Medicare Advantage plans — the private insurance alternative to Original Medicare — have seen enrollment growth slow and, in some markets, reverse slightly as beneficiaries have experienced prior authorization denials, narrow networks, and unexpected out-of-pocket costs. For beneficiaries who enrolled in Medicare Advantage primarily for the low or zero-dollar premiums, it's worth calculating your actual annual costs including copayments, coinsurance, and the maximum out-of-pocket limit, which can reach $9,350 for in-network services in 2025 under standard Medicare Advantage plans. Comparing that total exposure against a Medigap premium plus Part D drug plan premium can reveal that Medigap is more cost-effective than it first appears, especially for anyone with chronic conditions or regular specialist visits.
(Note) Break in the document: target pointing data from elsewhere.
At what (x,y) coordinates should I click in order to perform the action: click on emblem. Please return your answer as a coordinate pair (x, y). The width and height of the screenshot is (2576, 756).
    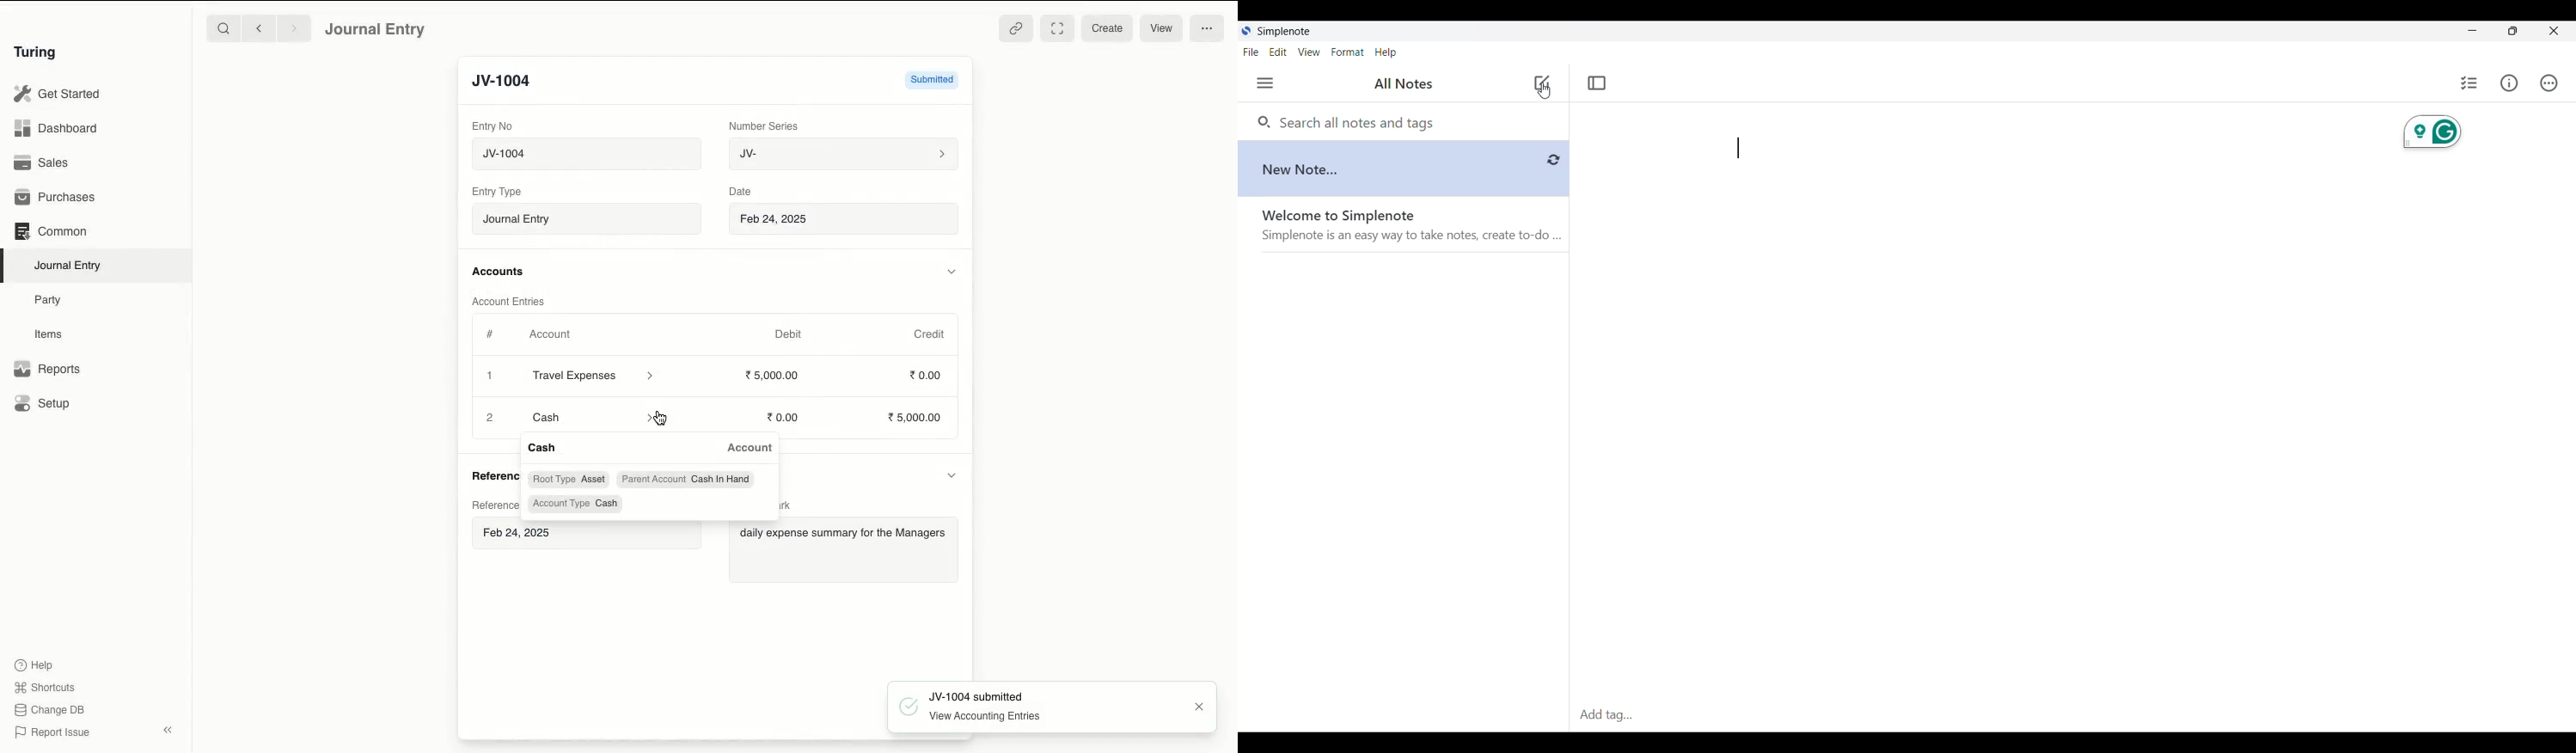
    Looking at the image, I should click on (909, 706).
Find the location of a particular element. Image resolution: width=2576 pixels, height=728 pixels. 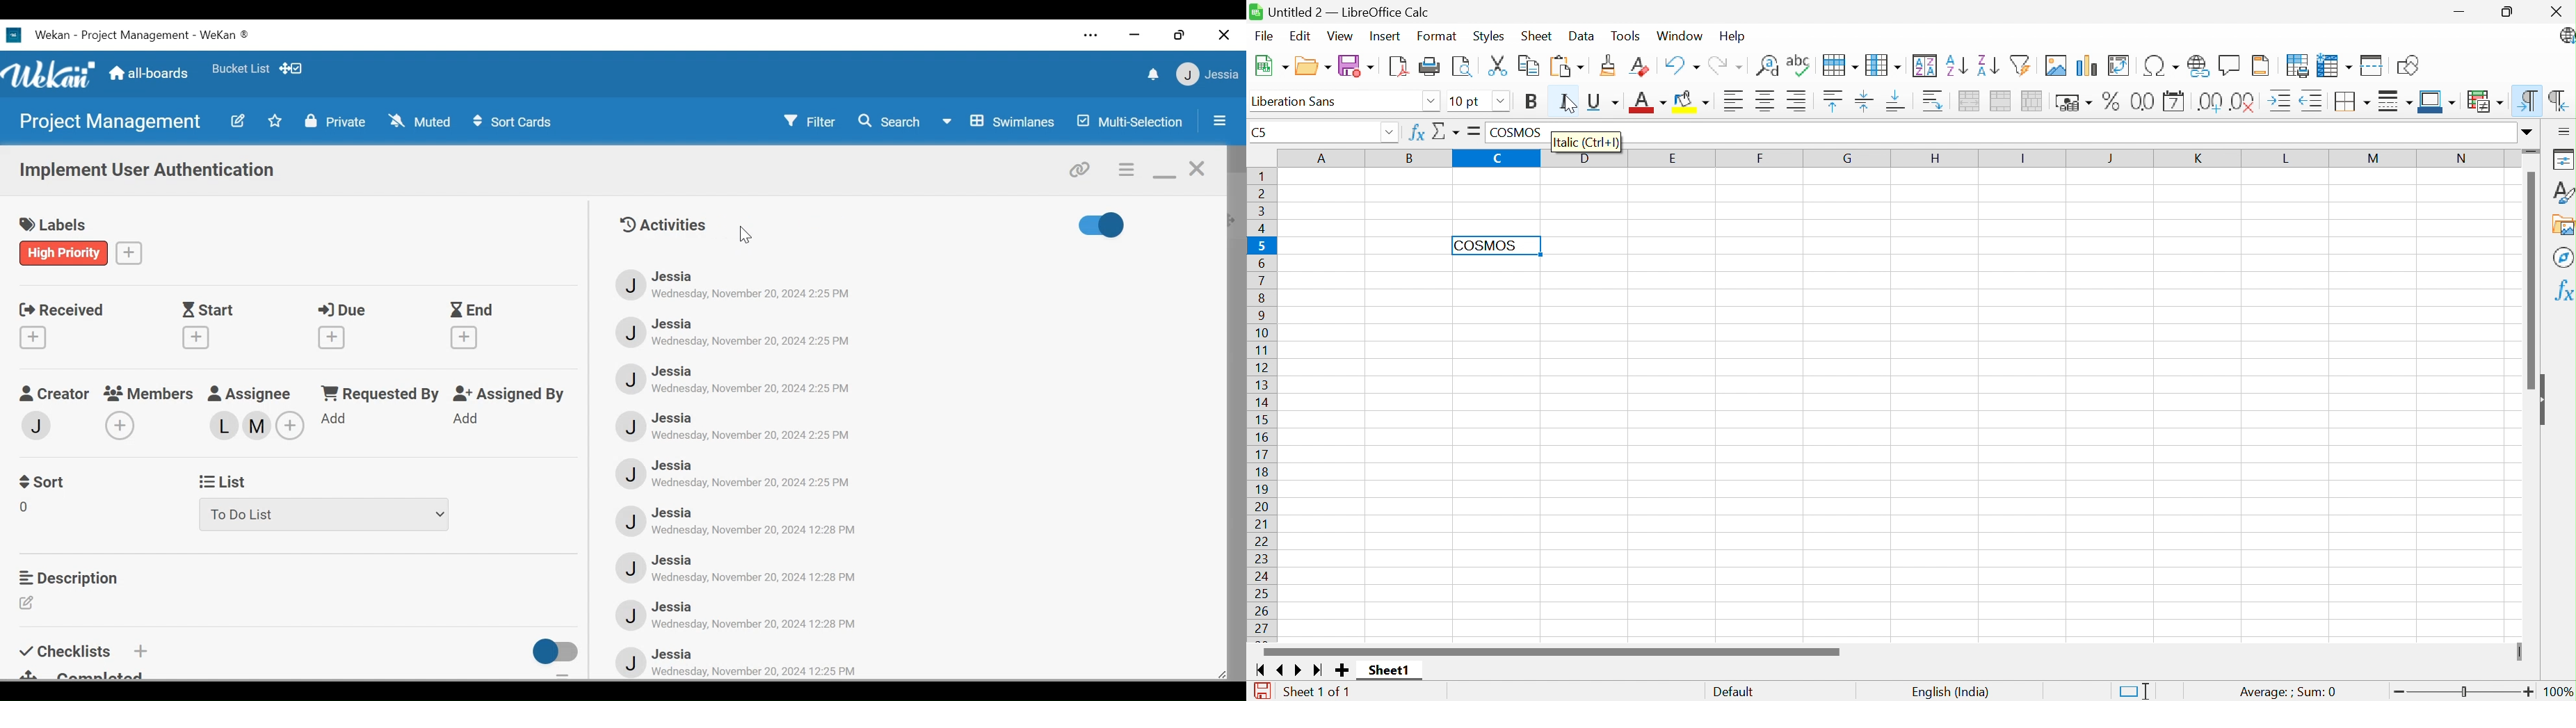

Member Name is located at coordinates (677, 275).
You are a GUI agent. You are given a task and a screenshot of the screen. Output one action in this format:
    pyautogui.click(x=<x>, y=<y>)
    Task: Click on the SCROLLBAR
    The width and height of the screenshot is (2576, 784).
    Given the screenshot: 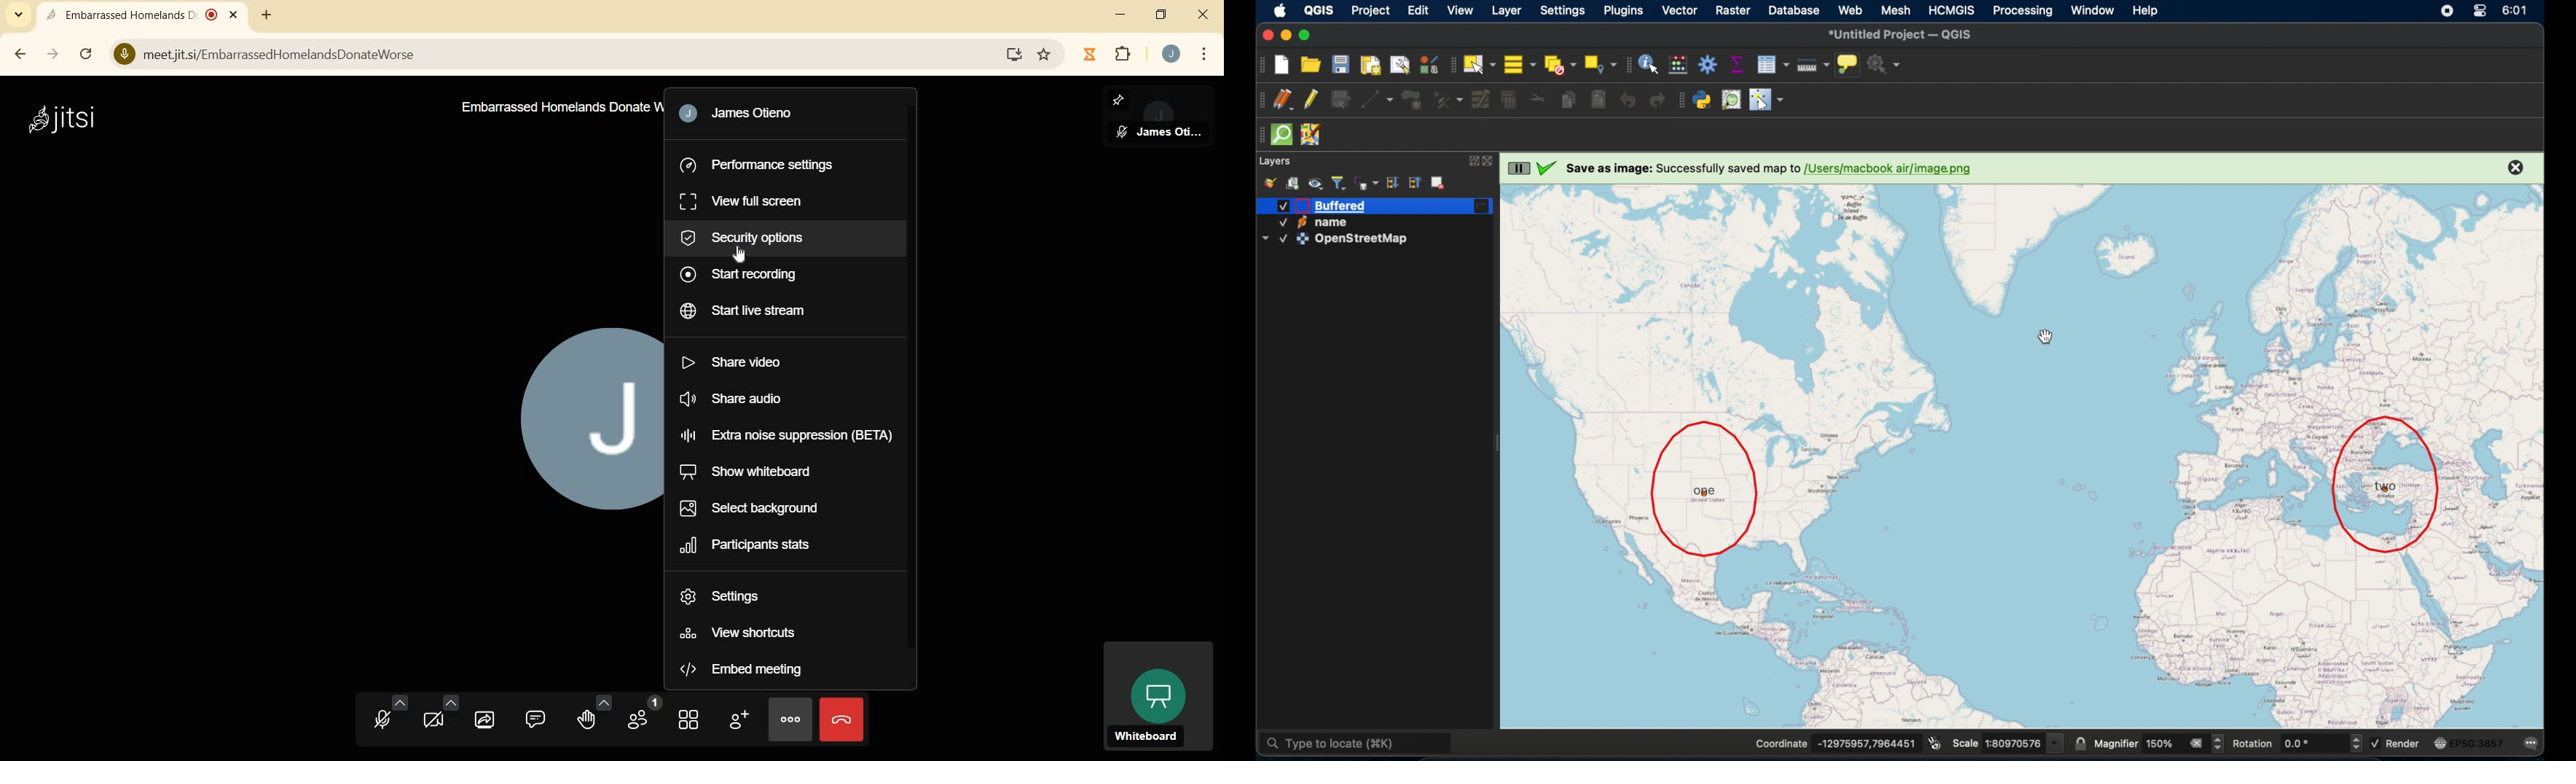 What is the action you would take?
    pyautogui.click(x=914, y=386)
    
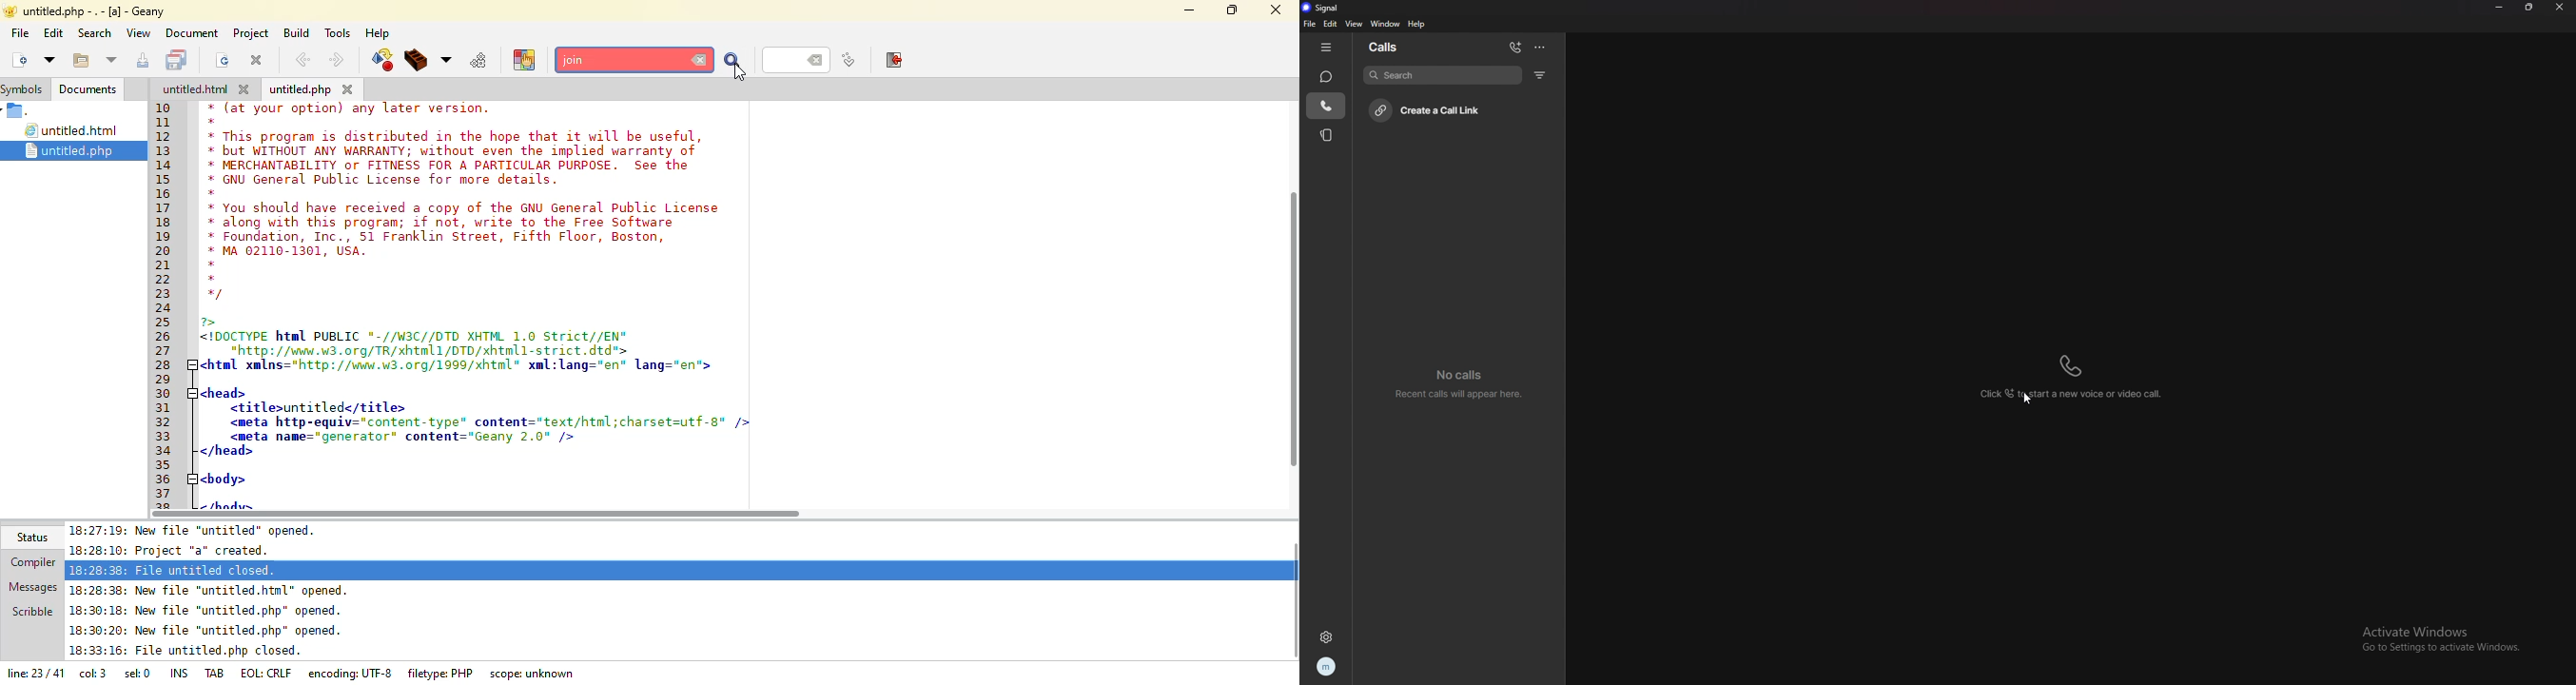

If you're currently in Medicare Advantage and want to switch to Original Medicare with a Medigap plan, the Medicare Open Enrollment Period running January 1 through March 31 each year allows you to return to Original Medicare. However, outside of guaranteed issue situations — such as your plan leaving your area or losing coverage through no fault of your own — you may face medical underwriting when applying for Medigap. The exceptions include beneficiaries in guaranteed issue states or those within their initial enrollment window. Speaking with a licensed, independent insurance broker who works with multiple carriers can help you understand your options without being steered toward a single company's products.

Prescription drug coverage is a separate but equally important piece of the puzzle. Medigap plans do not cover prescription drugs, so beneficiaries with Medigap need a standalone Part D plan. Part D premiums, deductibles, and formularies change every year, and the plan that covered your medications well in 2024 may have changed its formulary for 2025. The Annual Enrollment Period from October 15 through December 7 is your opportunity to review and switch Part D plans. Medicare's Plan Finder tool at Medicare.gov allows you to enter your specific medications and compare actual costs across available Part D plans in your zip code — this is the most reliable way to find the plan that minimizes your drug costs for the coming year.

The bottom line for beneficiaries evaluating their Medicare coverage right now is this: standardization works in your favor with Medigap, but only if you use it. Because the benefits are identical across insurers for the same plan letter, the only rational reason to pay more is if you haven't compared. Use Medicare.gov's Medigap comparison tool, contact your State Health Insurance Assistance Program (SHIP) counselor for free, unbiased help, and if you're in a birthday rule state, mark your calendar. The best Medicare choice isn't a single plan — it's the right combination of coverage and cost for your specific health needs, budget, and where you live.